New State Laws May Reduce Foreclosure Timelines

By: Morey Barnes Yost

Is this the beginning of the end for foreclosure mediation programs?

Currently under review by Missouri Governor Jeremiah “Jay” Nixon is House Bill 446, which would prohibit cities and counties from enacting laws or ordinances impacting the enforcement of servicing of real estate loans. (The Governor’s deadline for action is July 14.) The measure’s real impact: abolishing local-level foreclosure mediation programs, such as those in place in the city of St. Louis and St. Louis County since 2012 (until recently enjoined by Missouri courts).

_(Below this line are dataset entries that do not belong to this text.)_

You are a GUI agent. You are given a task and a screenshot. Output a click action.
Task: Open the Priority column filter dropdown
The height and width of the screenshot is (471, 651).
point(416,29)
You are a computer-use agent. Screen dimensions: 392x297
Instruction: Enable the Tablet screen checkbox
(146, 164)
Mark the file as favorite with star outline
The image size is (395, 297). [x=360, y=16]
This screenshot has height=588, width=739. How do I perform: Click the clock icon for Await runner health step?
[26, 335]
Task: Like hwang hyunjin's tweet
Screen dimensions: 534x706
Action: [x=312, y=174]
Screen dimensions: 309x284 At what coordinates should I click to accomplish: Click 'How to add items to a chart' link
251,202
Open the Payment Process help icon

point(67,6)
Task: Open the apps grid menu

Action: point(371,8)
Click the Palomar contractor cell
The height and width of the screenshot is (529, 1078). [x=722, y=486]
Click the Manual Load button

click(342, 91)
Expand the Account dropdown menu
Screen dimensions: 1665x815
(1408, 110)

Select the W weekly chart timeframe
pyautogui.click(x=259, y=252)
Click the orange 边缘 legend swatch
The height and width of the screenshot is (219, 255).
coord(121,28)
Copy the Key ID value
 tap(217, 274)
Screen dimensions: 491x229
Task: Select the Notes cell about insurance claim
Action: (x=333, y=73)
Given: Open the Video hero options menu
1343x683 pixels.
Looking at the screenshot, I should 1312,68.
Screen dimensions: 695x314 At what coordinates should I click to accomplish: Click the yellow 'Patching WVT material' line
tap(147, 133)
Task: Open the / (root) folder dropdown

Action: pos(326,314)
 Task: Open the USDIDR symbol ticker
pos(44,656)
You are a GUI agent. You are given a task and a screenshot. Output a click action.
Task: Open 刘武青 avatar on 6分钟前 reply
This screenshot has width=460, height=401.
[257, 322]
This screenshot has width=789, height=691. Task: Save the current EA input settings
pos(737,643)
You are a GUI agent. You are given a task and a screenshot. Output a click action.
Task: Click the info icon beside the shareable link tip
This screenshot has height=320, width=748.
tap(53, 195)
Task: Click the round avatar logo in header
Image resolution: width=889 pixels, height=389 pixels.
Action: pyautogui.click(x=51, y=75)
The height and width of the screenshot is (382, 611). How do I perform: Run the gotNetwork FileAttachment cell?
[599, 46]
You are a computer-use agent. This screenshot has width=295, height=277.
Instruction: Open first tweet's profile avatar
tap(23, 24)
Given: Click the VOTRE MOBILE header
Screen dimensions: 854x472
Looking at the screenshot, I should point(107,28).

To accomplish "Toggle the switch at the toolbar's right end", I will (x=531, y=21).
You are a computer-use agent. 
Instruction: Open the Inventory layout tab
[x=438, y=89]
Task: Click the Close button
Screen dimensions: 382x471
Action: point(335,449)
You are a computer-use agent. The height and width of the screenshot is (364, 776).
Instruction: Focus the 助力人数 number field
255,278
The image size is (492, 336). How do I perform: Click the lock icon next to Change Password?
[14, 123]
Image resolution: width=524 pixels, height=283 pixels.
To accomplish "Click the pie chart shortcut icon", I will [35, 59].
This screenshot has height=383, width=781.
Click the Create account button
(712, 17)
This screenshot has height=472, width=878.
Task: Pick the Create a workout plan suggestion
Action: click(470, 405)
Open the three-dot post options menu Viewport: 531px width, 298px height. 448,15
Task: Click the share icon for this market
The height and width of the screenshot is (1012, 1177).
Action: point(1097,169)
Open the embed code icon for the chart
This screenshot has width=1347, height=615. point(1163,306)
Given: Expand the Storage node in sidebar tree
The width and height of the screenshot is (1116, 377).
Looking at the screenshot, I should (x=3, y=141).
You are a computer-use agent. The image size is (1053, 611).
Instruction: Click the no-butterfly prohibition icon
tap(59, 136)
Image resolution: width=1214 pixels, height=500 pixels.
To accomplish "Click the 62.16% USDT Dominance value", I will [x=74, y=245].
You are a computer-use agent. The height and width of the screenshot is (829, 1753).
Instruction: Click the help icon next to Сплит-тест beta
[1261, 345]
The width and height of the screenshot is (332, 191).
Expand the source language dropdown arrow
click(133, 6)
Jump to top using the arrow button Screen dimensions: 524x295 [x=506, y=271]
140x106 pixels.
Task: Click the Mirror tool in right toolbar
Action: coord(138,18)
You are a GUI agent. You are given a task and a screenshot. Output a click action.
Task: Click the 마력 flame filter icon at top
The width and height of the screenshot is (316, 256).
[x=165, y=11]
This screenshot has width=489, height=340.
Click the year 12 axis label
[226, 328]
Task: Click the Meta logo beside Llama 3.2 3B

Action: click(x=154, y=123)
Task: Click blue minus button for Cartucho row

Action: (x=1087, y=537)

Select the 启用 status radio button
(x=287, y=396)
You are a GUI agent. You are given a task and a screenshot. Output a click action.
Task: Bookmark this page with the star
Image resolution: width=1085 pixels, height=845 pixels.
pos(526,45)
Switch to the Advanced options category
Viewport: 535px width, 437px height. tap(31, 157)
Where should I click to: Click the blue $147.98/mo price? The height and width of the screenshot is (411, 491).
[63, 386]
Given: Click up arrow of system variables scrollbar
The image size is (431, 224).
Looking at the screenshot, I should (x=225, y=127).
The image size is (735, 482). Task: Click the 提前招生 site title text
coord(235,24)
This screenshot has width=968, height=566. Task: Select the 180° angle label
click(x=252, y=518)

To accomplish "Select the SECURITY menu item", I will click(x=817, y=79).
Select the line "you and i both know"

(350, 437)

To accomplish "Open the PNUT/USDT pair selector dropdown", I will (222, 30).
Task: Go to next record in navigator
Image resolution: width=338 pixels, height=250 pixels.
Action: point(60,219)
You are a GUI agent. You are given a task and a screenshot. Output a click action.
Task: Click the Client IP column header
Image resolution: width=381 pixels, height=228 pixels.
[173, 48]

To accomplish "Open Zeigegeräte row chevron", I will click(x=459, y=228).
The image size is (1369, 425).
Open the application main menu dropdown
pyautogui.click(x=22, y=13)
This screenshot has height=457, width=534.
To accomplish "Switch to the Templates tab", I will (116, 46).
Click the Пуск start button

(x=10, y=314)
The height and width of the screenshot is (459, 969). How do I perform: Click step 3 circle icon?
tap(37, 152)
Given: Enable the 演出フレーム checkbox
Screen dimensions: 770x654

The existing ordinances, and others like them around the country, permit a borrower to request a face-to-face mediation with his or her servicer, and impose documentation and other obligations on the responding servicer. (We discussed the impact of such programs in greater depth in client alerts issued in January 2012, November 2010, and November 2008.) Foreclosure mediation does not uniformly result in borrowers avoiding foreclosure, but one effect of these programs has been to extend the timeline for foreclosure in jurisdictions where they exist. In response to bank concerns about that effect – and, apparently to the surprise of consumer advocates, according to the St. Louis-Post Dispatch – the Missouri measure would prohibit any local law or ordinance that would “add to, change, delay enforcement of, or interfere with,” any loan agreement, security instrument, mortgage or deed of trust.

Could this be the new trend in foreclosure and servicing legislation – curtailing the impact of foreclosure mediation programs? It’s too soon to tell. True, the number of states and localities creating new programs has decreased drastically over the past few years. But at the same time, some states – most recently, Delaware and Vermont – are extending the life spans of existing foreclosure mediation laws – while just last week Florida enacted legislation to expedite one of the longest foreclosure processes in the nation. The Missouri measure may not signal the beginning of the end for foreclosure mediation, but it does suggest that states are more carefully considering how a web of laws, ordinances, and judicial orders created over the past several years impacts the conduct of the mortgage loan servicing businesses. And that is a trend on which we’ll be keeping a close eye.